First thing first, let’s quickly review how Selenium and BS4 work and how are they different, as both are common tools to scrape data on the web for data analytic.

For this guide, I will assume that you (just like me) have no prior knowledge about HTML code but familiar with basic python functinalities.

The way that both use to scrap data is to load the whole webpage in its HTML form, then we can search and extract elements from the webpage using their HTML tag.

That being said, there are a few key differences between these two (Selenium has many other applications, so we will only talk about web scraping aspect here):

Selenium:

https://www.crummy.com/software/BeautifulSoup/bs4/doc/

Selenium’s main application is web automation, which means we can program it to replicate what we want to do with a webpage, such as:

  • Open it (.get())
  • Find something within the web page (.find_element_by…())
  • Click on something (.click())
  • Close it (.quit())
  • Etc…We can do much more with Selenium, but that is out of the scope of this article.

BeautifulSoup:

https://www.crummy.com/software/BeautifulSoup/bs4/doc/

  • BeautifulSoup(BS4) on the other hand, required the help from `requests` library to load the page, and only then extract the elements from the webpage.
  • BS4 is faster compared with selenium when extracting data.

So back to our main topic, our goal here is to extract user reviews of the top 50 highest rating movies. We can get these lists easily using google.

For this project, we will use this link:

https://www.imdb.com/search/title/?groups=top_100

The process, step-by-step would be:

  • Use Selenium to open the top 100 pages, and grab the link to each individual movie (We only need 50 so the first page would be enough).
  • Go to each movie’s page and grab the link to their respective `User Reviews` page.
  • Then we can go to each movie's ‘User Reviews’ page and extract the content of the reviews, store them into a list and create our dataframe.

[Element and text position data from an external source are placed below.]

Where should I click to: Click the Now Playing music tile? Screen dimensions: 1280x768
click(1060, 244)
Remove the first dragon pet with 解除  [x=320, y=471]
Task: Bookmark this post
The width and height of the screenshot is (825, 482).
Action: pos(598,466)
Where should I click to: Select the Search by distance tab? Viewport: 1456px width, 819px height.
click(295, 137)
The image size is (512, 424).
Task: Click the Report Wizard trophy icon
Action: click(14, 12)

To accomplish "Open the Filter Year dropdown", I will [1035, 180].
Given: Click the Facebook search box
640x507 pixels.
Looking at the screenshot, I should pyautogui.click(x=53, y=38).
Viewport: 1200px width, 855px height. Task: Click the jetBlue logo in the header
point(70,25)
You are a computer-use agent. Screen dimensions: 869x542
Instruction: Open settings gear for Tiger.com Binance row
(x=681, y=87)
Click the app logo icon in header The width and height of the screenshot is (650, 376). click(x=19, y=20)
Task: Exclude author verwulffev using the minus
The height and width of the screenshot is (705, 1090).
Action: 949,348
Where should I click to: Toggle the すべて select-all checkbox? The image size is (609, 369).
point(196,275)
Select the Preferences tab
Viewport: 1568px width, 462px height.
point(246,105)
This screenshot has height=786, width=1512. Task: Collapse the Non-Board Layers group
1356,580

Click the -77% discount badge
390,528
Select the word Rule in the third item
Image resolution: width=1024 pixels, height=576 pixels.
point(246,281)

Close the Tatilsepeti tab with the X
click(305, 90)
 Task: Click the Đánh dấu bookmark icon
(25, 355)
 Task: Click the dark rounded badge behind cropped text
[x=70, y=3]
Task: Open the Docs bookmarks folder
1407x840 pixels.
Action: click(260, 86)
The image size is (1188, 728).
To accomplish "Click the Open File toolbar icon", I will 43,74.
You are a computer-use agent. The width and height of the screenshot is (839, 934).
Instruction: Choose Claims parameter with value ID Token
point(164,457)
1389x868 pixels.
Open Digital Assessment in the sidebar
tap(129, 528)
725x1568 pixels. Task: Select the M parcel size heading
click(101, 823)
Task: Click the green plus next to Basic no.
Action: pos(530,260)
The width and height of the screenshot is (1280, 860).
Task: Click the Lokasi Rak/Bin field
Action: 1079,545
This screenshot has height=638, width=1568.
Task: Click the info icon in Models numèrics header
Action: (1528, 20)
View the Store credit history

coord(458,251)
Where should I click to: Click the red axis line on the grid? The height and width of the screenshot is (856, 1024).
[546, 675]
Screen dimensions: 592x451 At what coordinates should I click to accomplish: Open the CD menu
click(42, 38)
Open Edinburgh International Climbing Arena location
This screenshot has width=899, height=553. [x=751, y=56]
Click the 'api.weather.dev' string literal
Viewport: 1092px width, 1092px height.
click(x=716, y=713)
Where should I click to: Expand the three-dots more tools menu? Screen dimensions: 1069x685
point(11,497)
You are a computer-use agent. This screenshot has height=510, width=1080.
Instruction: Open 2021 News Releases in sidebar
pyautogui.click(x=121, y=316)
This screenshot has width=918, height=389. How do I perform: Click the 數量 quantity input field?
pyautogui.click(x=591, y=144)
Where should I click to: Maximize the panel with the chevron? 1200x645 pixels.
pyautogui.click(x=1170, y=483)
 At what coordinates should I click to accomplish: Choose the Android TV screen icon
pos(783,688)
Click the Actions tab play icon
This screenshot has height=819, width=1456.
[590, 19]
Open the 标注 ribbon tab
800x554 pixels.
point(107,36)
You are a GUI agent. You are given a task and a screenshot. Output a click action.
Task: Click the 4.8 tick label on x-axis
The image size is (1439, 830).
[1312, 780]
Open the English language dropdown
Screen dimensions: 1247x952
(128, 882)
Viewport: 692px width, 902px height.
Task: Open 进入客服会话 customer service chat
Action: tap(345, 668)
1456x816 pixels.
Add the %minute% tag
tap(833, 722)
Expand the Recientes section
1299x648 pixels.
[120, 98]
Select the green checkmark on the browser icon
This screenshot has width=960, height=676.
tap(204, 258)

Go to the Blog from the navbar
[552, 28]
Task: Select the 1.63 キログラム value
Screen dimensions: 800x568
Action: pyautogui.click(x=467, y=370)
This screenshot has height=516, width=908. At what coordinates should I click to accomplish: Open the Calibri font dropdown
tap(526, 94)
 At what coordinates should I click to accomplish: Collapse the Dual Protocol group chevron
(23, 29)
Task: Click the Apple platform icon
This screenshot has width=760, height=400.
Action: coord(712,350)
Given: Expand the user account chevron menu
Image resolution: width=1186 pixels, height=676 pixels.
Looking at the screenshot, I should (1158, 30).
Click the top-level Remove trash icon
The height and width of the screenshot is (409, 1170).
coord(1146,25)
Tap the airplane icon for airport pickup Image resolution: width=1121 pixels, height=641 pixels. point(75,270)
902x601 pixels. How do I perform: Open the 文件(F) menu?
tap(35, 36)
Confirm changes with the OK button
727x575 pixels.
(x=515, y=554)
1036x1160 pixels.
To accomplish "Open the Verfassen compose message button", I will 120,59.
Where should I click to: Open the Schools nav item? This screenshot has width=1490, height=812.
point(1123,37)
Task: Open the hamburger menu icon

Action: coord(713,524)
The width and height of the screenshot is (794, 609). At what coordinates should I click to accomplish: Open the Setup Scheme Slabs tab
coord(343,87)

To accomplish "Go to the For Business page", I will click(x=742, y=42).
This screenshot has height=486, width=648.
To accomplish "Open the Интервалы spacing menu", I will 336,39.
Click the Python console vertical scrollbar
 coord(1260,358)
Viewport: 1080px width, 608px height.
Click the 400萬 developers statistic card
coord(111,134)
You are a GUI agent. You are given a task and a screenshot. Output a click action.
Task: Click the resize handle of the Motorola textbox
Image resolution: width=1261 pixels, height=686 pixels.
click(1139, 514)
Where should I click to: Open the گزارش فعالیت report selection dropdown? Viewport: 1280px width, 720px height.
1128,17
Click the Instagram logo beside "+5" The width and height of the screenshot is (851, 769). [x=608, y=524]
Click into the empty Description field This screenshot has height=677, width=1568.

All set, let’s check out some code:

** Note that I will put a link to github for the full notebook at the end, the embedded code here is for illustration purpose only **

1. Install the packages:

Both can be installed with pip in the command line:

pip install seleniumpip install beautifulsoup4

2. Import the libraries:

import selenium#webdriver is our tool to interact with the webpage
from selenium import webdriver
import requests #needed to load the page for BS4from bs4 import BeautifulSoupimport pandas as pd #Using panda to create our dataframe

3. Setup webdriver for Selenium and load the webpage

To use selenium, we will need to download the webdriver file corresponding with our browser. We’re using Chrome here: https://chromedriver.chromium.org/downloads

Make sure that our Chrome version is the same with the webdriver (for example, we will use the 89.0 version here, just the first 2 digit of the version is enough).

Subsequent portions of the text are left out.